2011-05-11 agg-0.2.1
- Adjusted documentation.
- Fixed install target of makefile.
2011-05-10 agg-0.2.0
- Tests and refactoring.
- New output format, no HTML output anymore.
- Now requiring that title or description of items come first, and title has to come before description.
- Made nomtime work from outside of feed directory
2011-04-16 agg-0.1.1
- Included proper README.
- Included nomtime in make targets.
2011-04-08 agg-0.1.0
Initial release.
dependencies
- libexpat
install
make test install
For configuration see Make.config.
Please, run the test suites, they've been written for you and take few seconds on a 500 MHz CPU anyways.
faq
Writing file names that are are specified in the feed?

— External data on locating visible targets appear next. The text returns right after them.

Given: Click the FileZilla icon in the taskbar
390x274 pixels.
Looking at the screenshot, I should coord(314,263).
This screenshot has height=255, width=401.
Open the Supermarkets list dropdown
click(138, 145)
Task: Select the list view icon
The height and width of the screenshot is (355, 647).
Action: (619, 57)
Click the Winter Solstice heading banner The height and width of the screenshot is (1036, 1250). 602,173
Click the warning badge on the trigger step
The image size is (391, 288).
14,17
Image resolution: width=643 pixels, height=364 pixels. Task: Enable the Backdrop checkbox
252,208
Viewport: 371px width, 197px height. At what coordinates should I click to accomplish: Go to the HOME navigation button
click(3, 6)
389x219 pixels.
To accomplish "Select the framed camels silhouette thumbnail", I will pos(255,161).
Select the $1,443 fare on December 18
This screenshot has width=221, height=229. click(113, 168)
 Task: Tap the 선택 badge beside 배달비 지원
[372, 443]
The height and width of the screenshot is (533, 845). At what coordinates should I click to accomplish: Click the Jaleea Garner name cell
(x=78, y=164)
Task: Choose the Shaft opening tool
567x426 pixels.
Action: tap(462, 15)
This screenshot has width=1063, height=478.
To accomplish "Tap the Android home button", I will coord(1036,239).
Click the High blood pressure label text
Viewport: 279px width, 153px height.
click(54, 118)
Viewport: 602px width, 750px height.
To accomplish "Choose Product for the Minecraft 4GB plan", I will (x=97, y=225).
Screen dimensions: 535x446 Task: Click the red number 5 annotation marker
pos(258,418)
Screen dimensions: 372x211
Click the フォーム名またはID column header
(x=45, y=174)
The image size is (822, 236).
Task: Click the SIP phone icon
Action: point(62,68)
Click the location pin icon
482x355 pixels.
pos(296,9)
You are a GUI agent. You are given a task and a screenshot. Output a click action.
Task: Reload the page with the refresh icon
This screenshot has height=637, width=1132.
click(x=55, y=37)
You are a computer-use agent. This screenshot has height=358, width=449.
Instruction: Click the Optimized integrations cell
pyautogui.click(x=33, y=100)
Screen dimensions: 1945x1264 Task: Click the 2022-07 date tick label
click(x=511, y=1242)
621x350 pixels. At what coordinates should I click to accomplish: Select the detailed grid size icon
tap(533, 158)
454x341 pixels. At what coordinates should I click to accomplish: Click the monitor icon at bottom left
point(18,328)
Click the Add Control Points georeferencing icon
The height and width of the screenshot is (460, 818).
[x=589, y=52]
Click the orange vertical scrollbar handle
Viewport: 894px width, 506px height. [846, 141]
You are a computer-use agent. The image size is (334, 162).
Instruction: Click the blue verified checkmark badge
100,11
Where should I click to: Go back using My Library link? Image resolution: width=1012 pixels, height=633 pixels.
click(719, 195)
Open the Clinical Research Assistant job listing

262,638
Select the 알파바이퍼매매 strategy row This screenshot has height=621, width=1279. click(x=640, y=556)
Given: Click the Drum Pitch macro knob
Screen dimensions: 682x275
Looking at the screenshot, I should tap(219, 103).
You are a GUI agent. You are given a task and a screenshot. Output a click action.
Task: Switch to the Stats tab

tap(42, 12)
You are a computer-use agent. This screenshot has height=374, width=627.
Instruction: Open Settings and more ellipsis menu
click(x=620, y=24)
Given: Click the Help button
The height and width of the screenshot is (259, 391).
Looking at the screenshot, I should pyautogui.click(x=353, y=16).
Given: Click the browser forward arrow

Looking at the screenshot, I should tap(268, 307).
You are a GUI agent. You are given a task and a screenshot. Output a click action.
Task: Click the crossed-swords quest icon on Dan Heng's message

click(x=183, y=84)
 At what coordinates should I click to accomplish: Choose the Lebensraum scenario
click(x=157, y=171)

What about security?
agg removes all slashes from file and directory names before they are written, so everything ends up where it belongs. You should run it in a dedicated directory, though.
But a malicious feed could use up all space/inodes.
Depends on your operating system (configuration). It's not the job of a news aggregator to enforce quotas.
Why no download mechanism?
Because it's a news aggregator, not a download-and-news-aggregation-program.
But do I have to download the feed by hand?
wget $URL -O - | agg
But it only works on a single feed!
for feed in `cat feeds`; do
(wget $feed -qO - | agg) &
done
You get the point.
Why no user interface?
Because it's a news aggregator, not a download-and-news-aggregation-and-news-reader-program. The file system hierarchy is pretty much usable using various unixoid tools.
Sky is the limit. Feel free to write your own frontend; you should be able to find mine on my blog.
How to fetch only new items from feeds that don't use publication dates?
Not supported by agg itsself, since it would require a second level storage that contains (hashes of) everything the agg directory contained -- including items you explicitly deleted. You can easily build such functionality on top using a few lines of shell code.
Again, its a news aggregator not a caching program.
bugs to be fixed
- Supports only RSS.
- Currently only tested on GNU/Linux.
- Uses fixed size buffers to simplify code. May lead cut-off news texts. The chances for this to happen are rather low and without much consequences (you can always follow the link). If you encounter a link that is larger than 8KiB, let me know.
- Assumes items only change if their publication date changes. Again, for simplicity.
- Creation of a "sub-feed" directory if the channel contained an element that had a title tag but is not an item.
- Supports only dates that have their time zone formatted as +xxxx, not as their abbreviation.
- Item titles may conflict, especially if they were too long and have been cutted. In this case, the item with the most recent publication date will be stored on the disk.
- Standard mtime for items without pubDate should be now.
- Sometimes, mtime of feed directory is set to current time. This seems to happen only when a "new" item is not already stored locally. If it is, the mtime is not modfified.
authors
- Andreas Waidler arandes@programmers.at
repo
- git://repo.or.cz/agg.git
- http://www.repo.or.cz/w/agg.git
homepage
download
- http://programmers.at/work/on/agg/agg-0.3.0.tar.gz
- http://programmers.at/work/on/agg/agg-0.2.1.tar.gz
- http://programmers.at/work/on/agg/agg-0.2.0.tar.gz
- http://programmers.at/work/on/agg/agg-0.1.1.tar.gz
- http://programmers.at/work/on/agg/agg-0.1.0.tar.gz
license
Copyright (C) 2011 Andreas Waidler arandes@programmers.at
Permission to use, copy, modify, and/or distribute this software for any purpose with or without fee is hereby granted, provided that the above copyright notice and this permission notice appear in all copies.
THE SOFTWARE IS PROVIDED "AS IS" AND THE AUTHOR DISCLAIMS ALL WARRANTIES WITH REGARD TO THIS SOFTWARE INCLUDING ALL IMPLIED WARRANTIES OF MERCHANTABILITY AND FITNESS. IN NO EVENT SHALL THE AUTHOR BE LIABLE FOR ANY SPECIAL, DIRECT, INDIRECT, OR CONSEQUENTIAL DAMAGES OR ANY DAMAGES WHATSOEVER RESULTING FROM LOSS OF USE, DATA OR PROFITS, WHETHER IN AN ACTION OF CONTRACT, NEGLIGENCE OR OTHER TORTIOUS ACTION, ARISING OUT OF OR IN CONNECTION WITH THE USE OR PERFORMANCE OF THIS SOFTWARE.